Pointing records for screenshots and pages
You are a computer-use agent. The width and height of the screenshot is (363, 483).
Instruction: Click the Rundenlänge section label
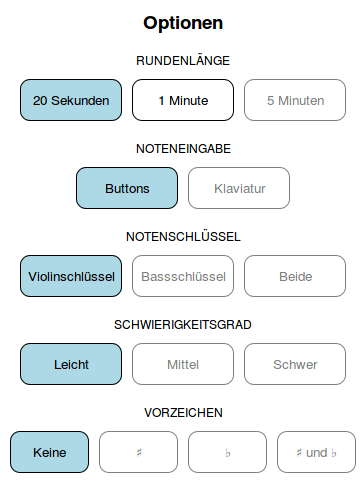pos(183,61)

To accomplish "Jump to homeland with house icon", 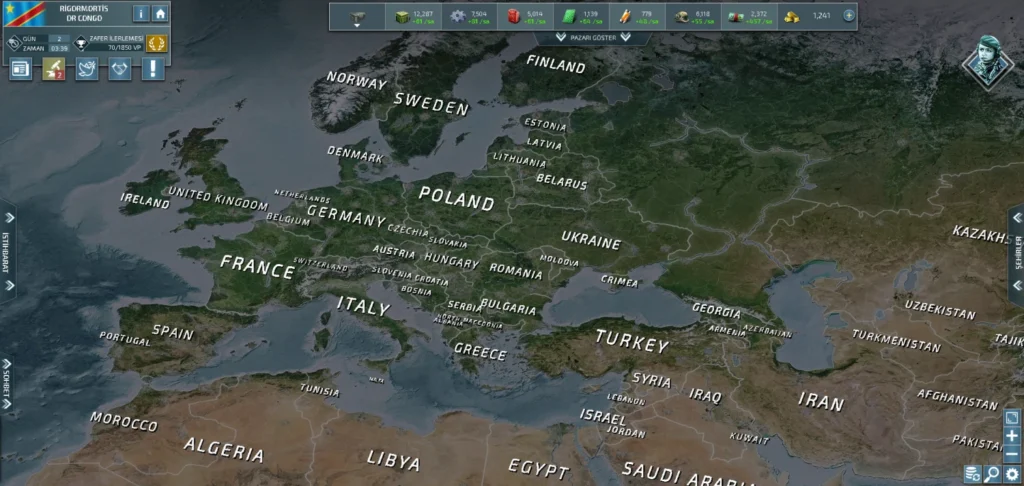I will point(160,13).
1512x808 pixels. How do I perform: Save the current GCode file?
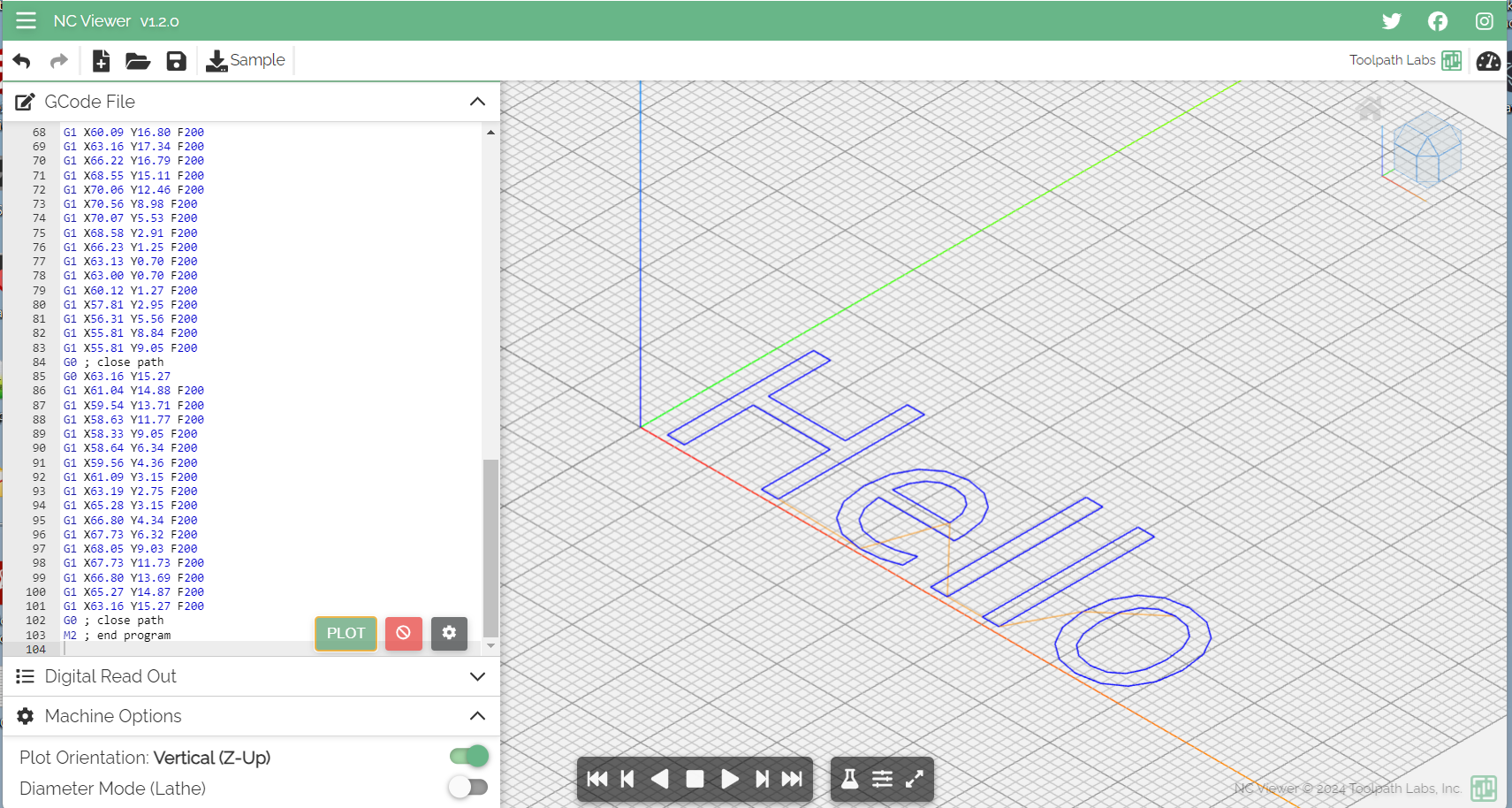[176, 61]
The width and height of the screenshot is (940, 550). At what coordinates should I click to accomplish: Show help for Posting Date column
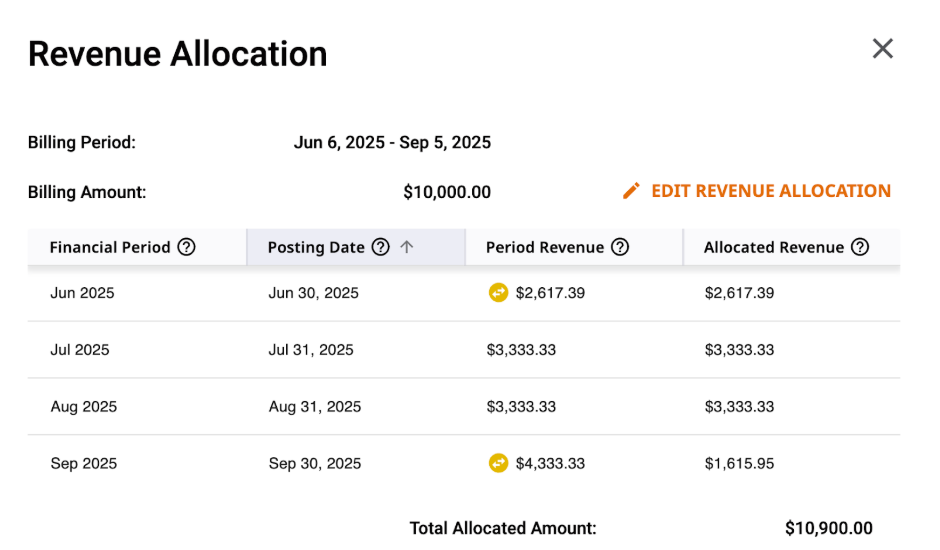381,247
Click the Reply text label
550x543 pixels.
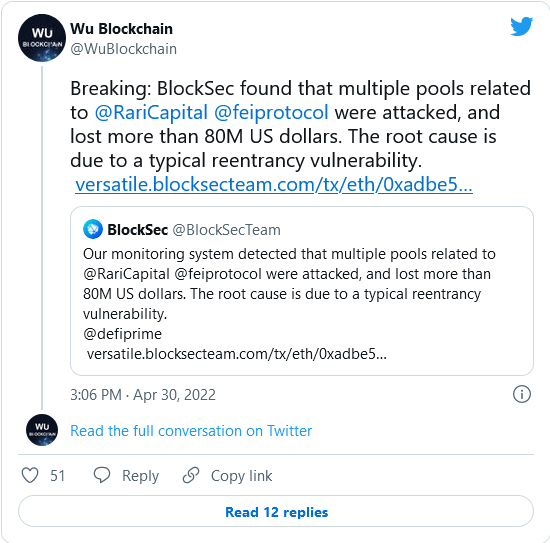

- [Task to carry out] Write out again everything from the line containing "1512x808 pixels. How" down to the end of the records, requests included, with 44 added to each coordinate in the answers. Omit the pictures.

- [Task answer]
1512x808 pixels. How do I perform: Save the current GCode file?
[220, 105]
The width and height of the screenshot is (940, 550). At what coordinates should I click to accomplish: Show help for Posting Date column
425,291
Click the Reply text label
550x543 pixels.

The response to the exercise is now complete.